There was talk of a “blue wave” and a “red wave” in the recent election. However, the real news is the “green wave” that advanced cannabis legalization across America. And that’s just one of the forces powering up pot stocks right now.
Let’s talk about the election results first. Voters in New Jersey, Arizona, Montana and South Dakota all legalized recreational cannabis. South Dakota also approved a medicinal marijuana program on top of recreational. Meanwhile, Mississippi voters approved a purely medicinal marketplace.
That, combined with previous legalization efforts, gives us a U.S. map that looks like this …
A total of 15 states have now legalized adult-use, recreational marijuana. Add in those states that allow medical marijuana use, and that’s a total of 36 states with some form of legal marijuana. Those states contain 70% of the U.S. population.
No wonder! Marijuana is more popular than ever according to the latest Gallup Poll. Here’s a chart from Gallup’s website …
That’s from a poll conducted before the election, between Sept. 30 to Oct. 15 poll. And it’s across the age spectrum. A whopping 55% of people 65 and older support legalizing marijuana.
And that’s for recreational marijuana. When asked about medical marijuana in another poll by the Pew Research Center, a whopping 91% of Americans approve legalization.
One of the most important states to legalize is New Jersey. As I explained in an Oct. 24 issue, that’s because New Jersey is next door to New York. And New York is not going to sit on its hands and watch New Jersey rake in all that sweet green tax money. Sure enough, New York is now moving ahead with plans to legalize in April.
As I said, that’s only one of the drivers for cannabis profits
What Will President-elect Biden Do?
Joe Biden won the Presidential election. Both he and Vice President-elect Kamala Harris have both publicly voiced support for marijuana decriminalization.
That’s nice, but that’s not what America’s cannabis multi-state operators (MSOs) need. What might help is rescheduling.
Thanks to the “reefer madness” hysteria of the last century, cannabis is a Schedule 1 drug, along with heroin. That means no medical value, a high potential for abuse and illegal in all circumstances. That’s insane.
Since the Drug Enforcement Administration is part of the U.S. Department of Justice — and part of the executive branch — the president can instruct the attorney general to reclassify cannabis into a different category of controlled substances.
Now, there might be pushback on such a move — from cannabis companies. That’s because there’s a bunch of companies that are doing very well with state-by-state legalization. Rescheduling weed would blow up the marijuana industry’s existing model. That probably means winners and losers.
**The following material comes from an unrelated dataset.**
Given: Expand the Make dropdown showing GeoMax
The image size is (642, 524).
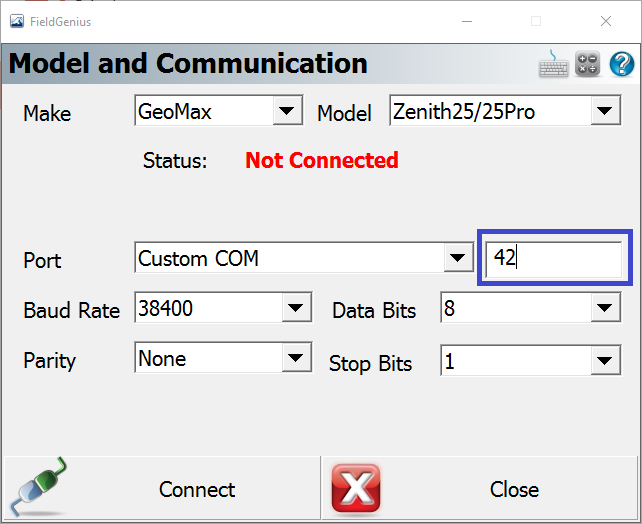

Another thing Biden could do is slash the complex regulatory hurdles for cannabis companies. That would cut costs, so you don’t need pockets a mile deep to get into the business. Again, expect cannabis companies — who are good at jumping through hoops of red-tape — to push back on this.
I think rescheduling and deregulation would help most of America’s cannabis companies, and they’d fight it every step of the way. Like most Americans, they hate change.
There’s a third factor that could power marijuana stocks: profits.
The Rush to Profitability
After years of investment, more and more U.S. cannabis MSOs are edging toward profitability. The better ones are already there.
For example …
Grow Generation Corp. (Nasdaq: GRWG, Rated C) is a specialty garden center — catering to the pot-growing crowd — with 31 locations across 11 U.S. states. The company recently released their third-quarter earnings. Revenues rose 153% to $55 million. Earnings are projected to rise 229% this year and another 149% next year.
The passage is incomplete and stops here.